This morning I happened to re-read a nearly six-year-old essay titled “Ways In Which Jaws Faintly Blows.” And I was saying to myself “whoa, this isn’t half bad!” I know I should wait until the summer months to repost stuff like this, but I’m not a wait-for-the-right-season type of guy. If something’s good, it’s good. Here it is:
I’m not calling Jaws a problem film. It obviously isn’t and never has been. But it’s the movie equivalent of a lightweight beach read. Engrossing, highly accessible, fun to follow, entertaining. It’s like a great dinner — zesty, well prepared, exhilarating in a sense — but like all great dishes it fades upon reflection. And it may not even be that.

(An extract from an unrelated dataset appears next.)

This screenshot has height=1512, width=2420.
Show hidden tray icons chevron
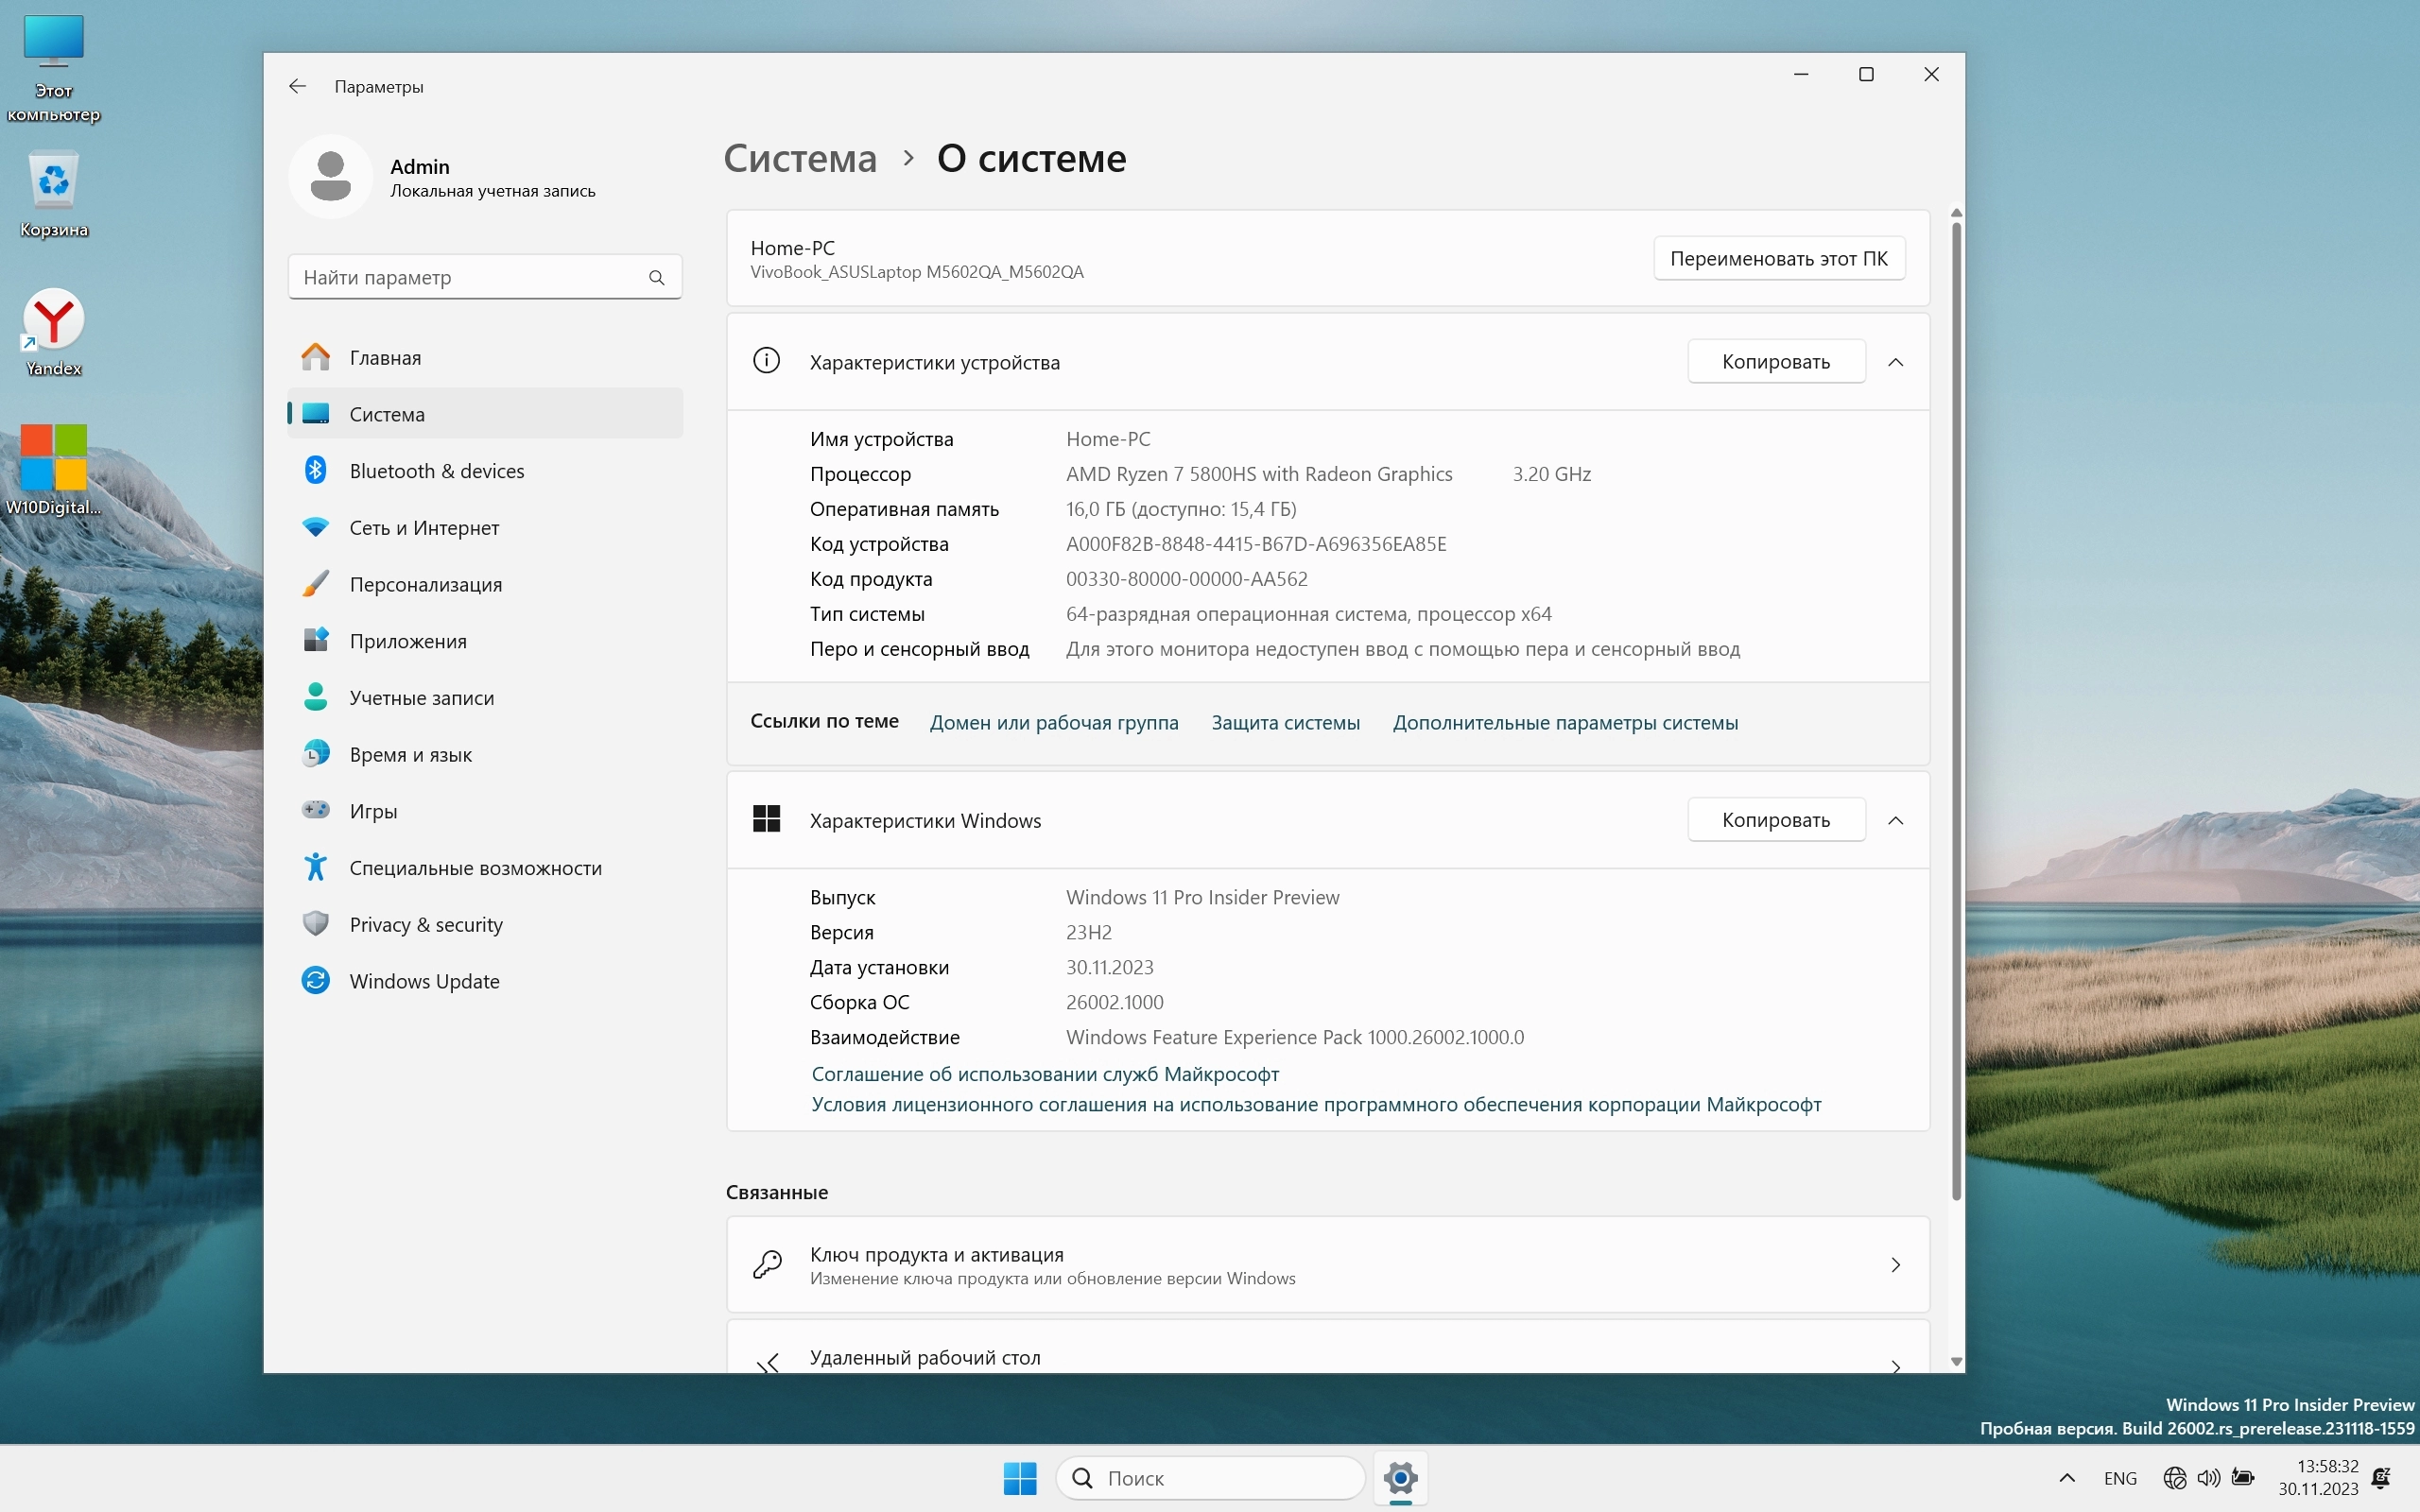coord(2067,1477)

It’s actually more like a great dessert. Made with confidence bordering on swagger (young Spielberg was as good as it got in this realm) and summer-movie attitude, but all you remember at the end of the day are the bits, the tricks, the cherry and the whipped cream.
Add up all the parts and you’re left with a collection of parts. There’s no real muscle tissue, no wholeness, no gravitas, no “things that are not said” and no metaphor other than “uh-oh, life can be occasionally scary or threatening because of the existence of predators…wooooh.” It has several great bits (the severed leg, the fake-looking dead guy’s head, the chumming and the Bruce pop-out, “you’re gonna need a bigger boat”) and that one great moment when Robert Shaw‘s Quint talks about being in the sea with the survivors of the sunken U.S.S. Indianapolis.
It’s just a summer movie that made a lot of money and played a seminal role in the ruining of the great era of Hollywood achievement that began in the late ’60s and ended in the early ’80s. (It took a while.) If you want to buy the Jaws Bluray to have and hold, fine. If it still works for you, fine. I just don’t hold with calling it a great or even an especially sturdy film. It’s merely an effective one.
I never believed the opening scene. I’ve always been impressed by it, sure, but only as a movie bit. I never believed that a shark would pull a naked girl back and forth across the water’s surface so she can shriek and scream for our delectation. (I suspect that shark death is probably much worse and a good deal less cinematic than this.) Again — I’m not putting it down. I’m just saying that like almost everything Spielberg does, it’s unreliable and manipulative.